La GA a assisté aux faits d’armes et au délitement de la GG ainsi qu’à l’émergence de la GL ; mais quoique la tendance en son sein soit l’obligation de résultat, elle aussi souffre d’un manque criard d’organisation et d’harmonisation pour se positionner en alternative crédible.

Trois générations, une lutte. Cela fait de la lutte pour le changement de régime au Togo la seconde au monde après celle des Cubains contre le régime castriste ; quant aux Nord-Coréens ils ont renoncé à la leur.

Karl Marx a parlé de la « conscience de classe » comme moteur de la lutte des classes, et facteur de la victoire (et de la domination) d’une classe sur une autre. Au Togo, les trois générations des acteurs de l’opposition, qui constituent une même « classe »,

travaillent peu dans le sens de l’édification d’une « conscience oppositionnelle ». La Génération Gilchrist (GG) n’a pas préparé la Génération des Lieutenants à la lutte pour le changement au cas où elle-même échouait.

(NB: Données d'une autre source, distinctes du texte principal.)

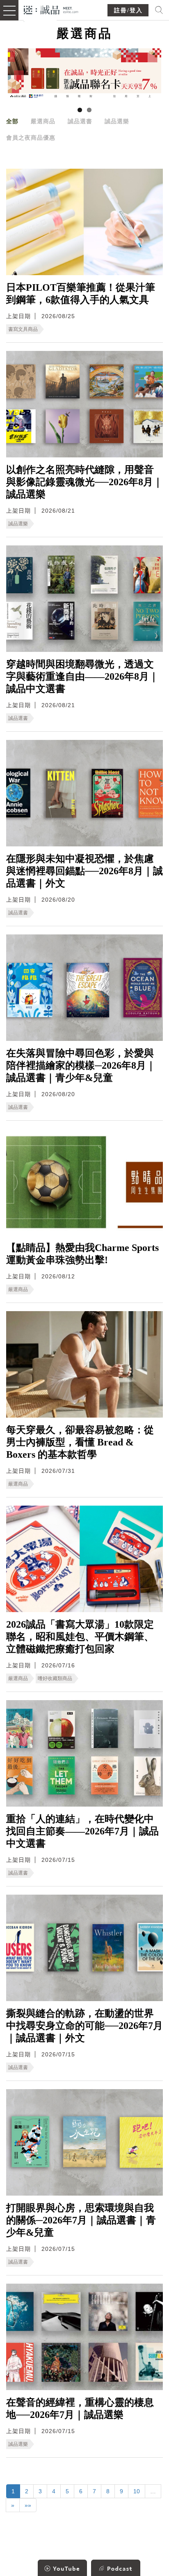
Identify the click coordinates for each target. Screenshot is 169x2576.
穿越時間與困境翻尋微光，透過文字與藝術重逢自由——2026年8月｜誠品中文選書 (82, 676)
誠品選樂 (117, 121)
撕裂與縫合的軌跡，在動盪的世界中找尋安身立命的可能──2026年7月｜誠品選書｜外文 (84, 2025)
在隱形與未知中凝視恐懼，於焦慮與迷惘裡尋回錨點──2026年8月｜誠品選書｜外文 (84, 871)
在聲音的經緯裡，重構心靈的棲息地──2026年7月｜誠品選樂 (80, 2408)
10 (136, 2491)
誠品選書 (80, 121)
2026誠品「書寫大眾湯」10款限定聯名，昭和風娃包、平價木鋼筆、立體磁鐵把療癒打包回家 (80, 1636)
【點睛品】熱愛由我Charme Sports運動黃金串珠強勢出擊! (82, 1253)
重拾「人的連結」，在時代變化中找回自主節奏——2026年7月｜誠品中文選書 (82, 1831)
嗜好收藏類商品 (55, 1678)
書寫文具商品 (23, 329)
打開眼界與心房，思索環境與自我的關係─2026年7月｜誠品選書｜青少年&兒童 (81, 2220)
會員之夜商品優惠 (30, 137)
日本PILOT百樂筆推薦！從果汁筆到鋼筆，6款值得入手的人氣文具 (80, 293)
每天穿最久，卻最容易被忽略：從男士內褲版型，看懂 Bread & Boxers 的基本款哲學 (80, 1442)
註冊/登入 (128, 10)
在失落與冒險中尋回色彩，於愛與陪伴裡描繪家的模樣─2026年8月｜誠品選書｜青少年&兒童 (81, 1065)
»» (28, 2505)
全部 (12, 121)
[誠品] (51, 9)
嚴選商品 (43, 121)
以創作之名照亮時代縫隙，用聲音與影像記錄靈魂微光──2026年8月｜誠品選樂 (84, 482)
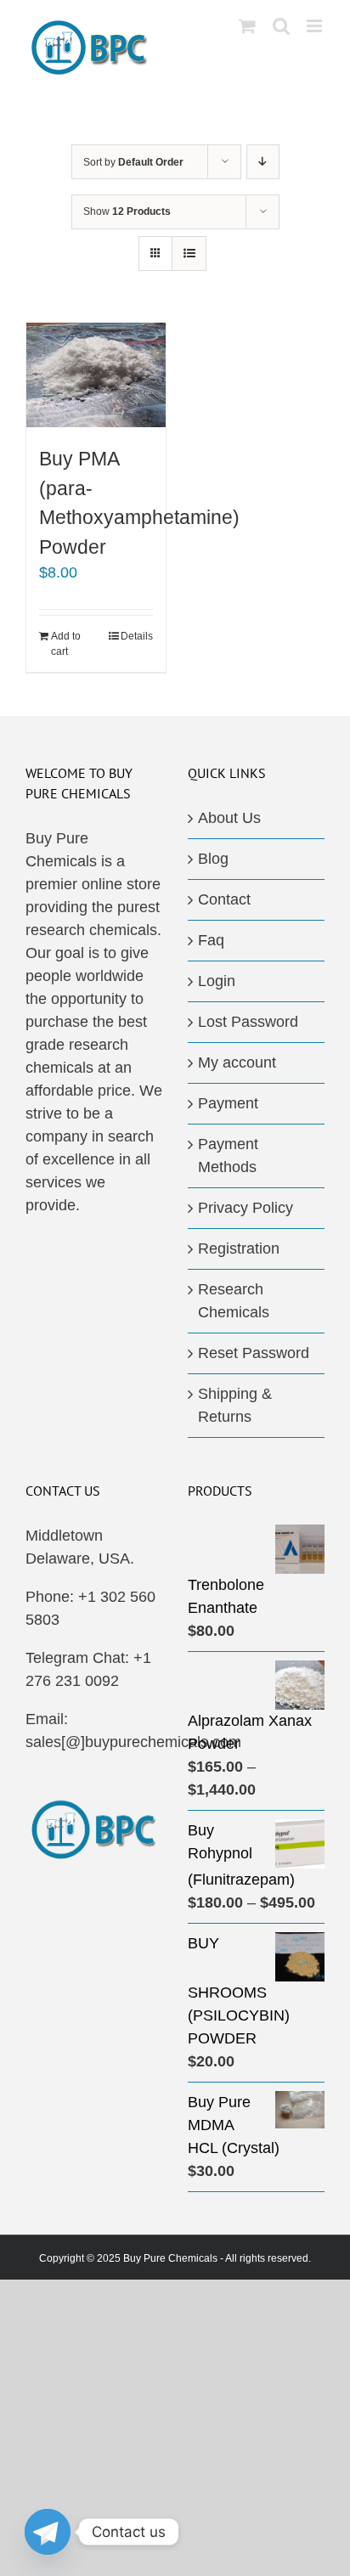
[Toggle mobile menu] (316, 26)
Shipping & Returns (235, 1405)
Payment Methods (228, 1155)
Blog (213, 858)
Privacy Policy (245, 1207)
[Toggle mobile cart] (247, 26)
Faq (211, 940)
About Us (229, 817)
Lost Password (248, 1021)
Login (216, 980)
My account (237, 1062)
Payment (228, 1103)
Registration (238, 1248)
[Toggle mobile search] (281, 26)
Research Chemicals (233, 1301)
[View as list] (189, 253)
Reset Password (253, 1352)
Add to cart (66, 643)
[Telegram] (48, 2532)
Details (137, 636)
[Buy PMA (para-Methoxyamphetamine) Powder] (96, 375)
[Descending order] (262, 161)
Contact (224, 899)
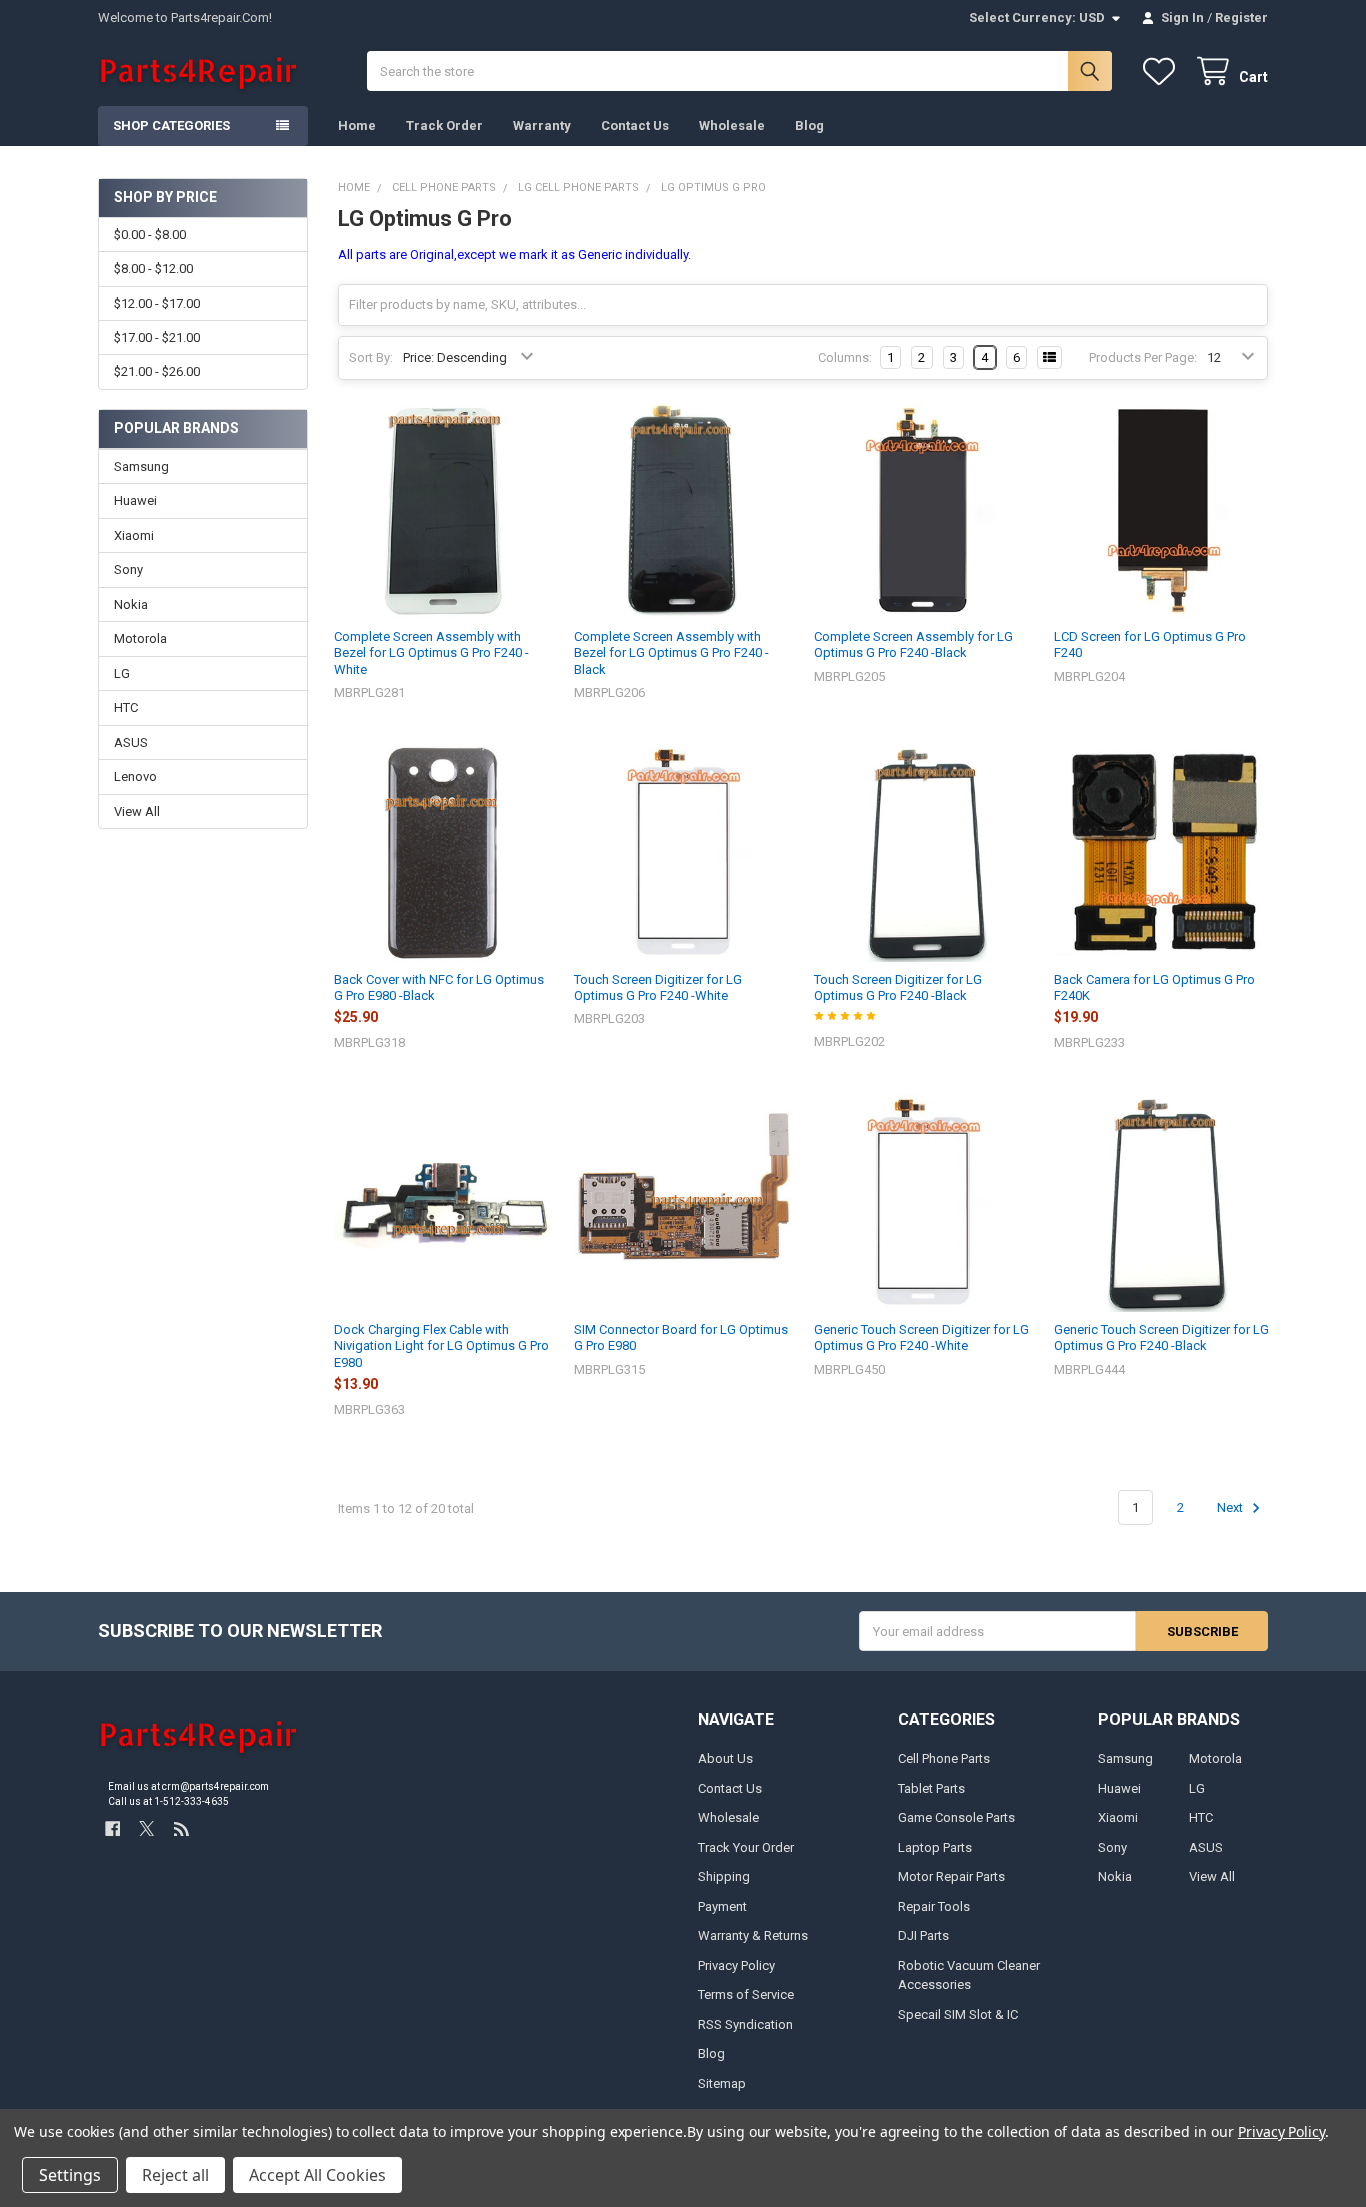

Pour sa part, la Génération des Lieutenants (GL) voit d’un mauvais œil l’émergence de la Génération des Activistes qu’elle préférerait voir dans le rôle de béquilles comme elle-même le fût pour la GG ; c’est dire que l’optique d’un échec éventuel et de la prise de relai par une autre génération lui importent peu.

Les acteurs au-devant de la lutte pour le changement politique ne sont pas objectivement parlant dans l’optique d’un affrontement contre la dictature, mais plutôt dans la quête d’une légitimité par rapport à d’autres générations afin d’affronter la dictature, ce qui n’est qu’une manière de lâcher la proie pour l’ombre.

Fait intéressant, il a fallu 30 ans (1960 – 1990) à la première génération d’opposants pour être au-devant de la scène (ou « percer » comme on dit), 20 ans (1990 – 2010) à la deuxième génération pour se rebeller et s’affirmer, et 10 ans (2010 – 2020) à la troisième génération pour rappeler aux deux premières leur obligation de résultats.

Les trois générations d’opposants ne se parlent pas et elles ne collaborent pas dans la réalité ; elles s’affrontent. Les priorités des opposants étant ailleurs, ce n’est donc pas surprenant que le régime qui de tout temps titube jouit d’une longévité surprenante.

Comme l’appel de Karl Marx aux prolétaires à s’unir, les opposants des trois générations doivent être conscients que malgré toute leur intelligence, ils peuvent échouer, et que pour éviter leur disparation, il leur faut collaborer à travers les générations plutôt qu’uniquement au sein d’une génération.